I know that the question "Prove that if $n$ is odd, it is the difference between two squares" has been answered here:
Prove every odd integer is the difference of two squares
But I want to know if the converse of that is true, I think it must be something like this:
$2k = A^2 - B^2$ but I am unsure.
Note that $A^2$ is odd iff $A$ is odd, same for $B$
Thus $A^2-B^2$ is even iff exactly one of the numbers $A$ and $B$ is even. Otherwise it is odd!
We can address this question without knowing anything about multiplication, factorization, or squaring; all we need is subtraction!

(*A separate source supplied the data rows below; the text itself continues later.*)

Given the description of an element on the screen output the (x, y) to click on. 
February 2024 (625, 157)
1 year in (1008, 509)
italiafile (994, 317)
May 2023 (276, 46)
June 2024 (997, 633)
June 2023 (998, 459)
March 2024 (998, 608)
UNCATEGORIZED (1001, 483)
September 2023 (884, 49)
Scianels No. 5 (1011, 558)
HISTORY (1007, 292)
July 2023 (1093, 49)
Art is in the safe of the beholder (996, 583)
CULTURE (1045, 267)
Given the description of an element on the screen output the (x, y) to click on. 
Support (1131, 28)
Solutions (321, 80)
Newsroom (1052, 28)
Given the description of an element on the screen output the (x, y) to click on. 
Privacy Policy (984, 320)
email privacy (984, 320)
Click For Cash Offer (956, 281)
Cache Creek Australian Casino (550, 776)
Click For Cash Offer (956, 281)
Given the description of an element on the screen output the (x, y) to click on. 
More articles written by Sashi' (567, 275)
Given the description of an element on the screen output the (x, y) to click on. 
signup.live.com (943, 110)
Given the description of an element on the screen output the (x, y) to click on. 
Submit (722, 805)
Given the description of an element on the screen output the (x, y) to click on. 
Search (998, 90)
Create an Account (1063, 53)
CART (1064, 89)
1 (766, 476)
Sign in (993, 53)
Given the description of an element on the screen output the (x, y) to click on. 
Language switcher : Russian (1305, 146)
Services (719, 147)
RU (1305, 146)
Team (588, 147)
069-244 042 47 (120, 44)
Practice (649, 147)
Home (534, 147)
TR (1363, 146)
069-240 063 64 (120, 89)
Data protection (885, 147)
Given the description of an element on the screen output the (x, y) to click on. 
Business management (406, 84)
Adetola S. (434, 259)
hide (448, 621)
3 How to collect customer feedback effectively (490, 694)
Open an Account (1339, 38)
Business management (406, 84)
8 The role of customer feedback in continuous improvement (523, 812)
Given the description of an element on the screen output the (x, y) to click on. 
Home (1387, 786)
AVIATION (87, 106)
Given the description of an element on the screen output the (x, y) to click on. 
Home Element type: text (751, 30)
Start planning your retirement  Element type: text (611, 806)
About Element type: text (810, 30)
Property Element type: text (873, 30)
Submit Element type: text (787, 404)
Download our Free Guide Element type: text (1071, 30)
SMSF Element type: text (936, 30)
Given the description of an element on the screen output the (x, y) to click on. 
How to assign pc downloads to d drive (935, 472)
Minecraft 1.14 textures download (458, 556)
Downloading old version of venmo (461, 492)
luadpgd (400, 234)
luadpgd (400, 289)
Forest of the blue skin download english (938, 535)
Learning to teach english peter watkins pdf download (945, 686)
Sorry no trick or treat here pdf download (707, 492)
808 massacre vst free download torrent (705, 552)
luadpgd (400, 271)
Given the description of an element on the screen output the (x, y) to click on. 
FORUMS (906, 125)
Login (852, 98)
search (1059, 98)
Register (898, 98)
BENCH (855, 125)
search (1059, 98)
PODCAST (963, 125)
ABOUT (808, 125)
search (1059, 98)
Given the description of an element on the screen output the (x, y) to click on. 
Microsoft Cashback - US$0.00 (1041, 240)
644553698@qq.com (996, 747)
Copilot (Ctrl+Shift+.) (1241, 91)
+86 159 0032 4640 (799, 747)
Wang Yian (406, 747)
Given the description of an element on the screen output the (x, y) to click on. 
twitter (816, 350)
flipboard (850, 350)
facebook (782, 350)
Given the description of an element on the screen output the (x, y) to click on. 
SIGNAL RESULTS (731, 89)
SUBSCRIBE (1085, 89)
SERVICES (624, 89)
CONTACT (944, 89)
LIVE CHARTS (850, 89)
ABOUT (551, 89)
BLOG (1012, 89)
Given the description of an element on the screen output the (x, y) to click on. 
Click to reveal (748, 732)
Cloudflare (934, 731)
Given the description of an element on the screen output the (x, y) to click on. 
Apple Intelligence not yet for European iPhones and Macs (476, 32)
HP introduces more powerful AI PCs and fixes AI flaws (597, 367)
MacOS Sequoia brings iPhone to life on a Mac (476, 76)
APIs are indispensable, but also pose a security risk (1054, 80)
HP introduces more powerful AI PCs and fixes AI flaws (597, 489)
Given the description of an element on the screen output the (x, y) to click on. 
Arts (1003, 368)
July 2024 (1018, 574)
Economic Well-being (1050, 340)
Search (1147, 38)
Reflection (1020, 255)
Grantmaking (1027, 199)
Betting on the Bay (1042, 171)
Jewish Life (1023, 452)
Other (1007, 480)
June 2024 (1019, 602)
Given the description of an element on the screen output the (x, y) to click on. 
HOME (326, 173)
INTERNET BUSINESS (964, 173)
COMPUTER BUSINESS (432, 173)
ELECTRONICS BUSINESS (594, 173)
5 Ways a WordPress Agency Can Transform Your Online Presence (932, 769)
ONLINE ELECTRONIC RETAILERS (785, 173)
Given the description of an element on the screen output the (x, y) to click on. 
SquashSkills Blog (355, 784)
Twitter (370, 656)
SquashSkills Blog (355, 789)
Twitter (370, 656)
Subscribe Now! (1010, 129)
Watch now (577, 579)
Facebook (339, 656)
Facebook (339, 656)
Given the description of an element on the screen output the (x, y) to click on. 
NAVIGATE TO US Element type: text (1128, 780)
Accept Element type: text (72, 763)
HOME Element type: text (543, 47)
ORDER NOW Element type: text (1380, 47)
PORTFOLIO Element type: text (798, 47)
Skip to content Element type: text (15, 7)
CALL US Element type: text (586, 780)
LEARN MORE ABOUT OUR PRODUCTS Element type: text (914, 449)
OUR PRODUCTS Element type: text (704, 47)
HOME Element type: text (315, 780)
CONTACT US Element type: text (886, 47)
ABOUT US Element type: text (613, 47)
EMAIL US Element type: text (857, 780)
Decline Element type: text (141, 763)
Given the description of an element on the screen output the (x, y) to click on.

Given any three numbers $a,b,c$, either $a-b$ is even, or $a-c$ is even, or $(a-b)-(a-c)=c-b$ is a difference of odd numbers, hence even.
Now, you can apply this result to your favorite three squares. You can also apply it to any set containing at least three numbers, regardless of their origin: cubes, primes, the population of Timbuktu during full moons, etc.
The square of any number has the same parity (odd-even) as the number being squared.
The difference of two numbers is even if the numbers have the same parity.
The difference of two numbers is odd if the numbers have different parity.
A numbers $n$ can be expressed as the difference of two squares iff $n$ is odd or $n$ is a multiple of $4$.
In both cases, it is easy to explicitly find $a$ and $b$ such that $n=a^2-b^2$ using $a^2-b^2=(a-b)(a+b)$ and the simplest factorization you can think of.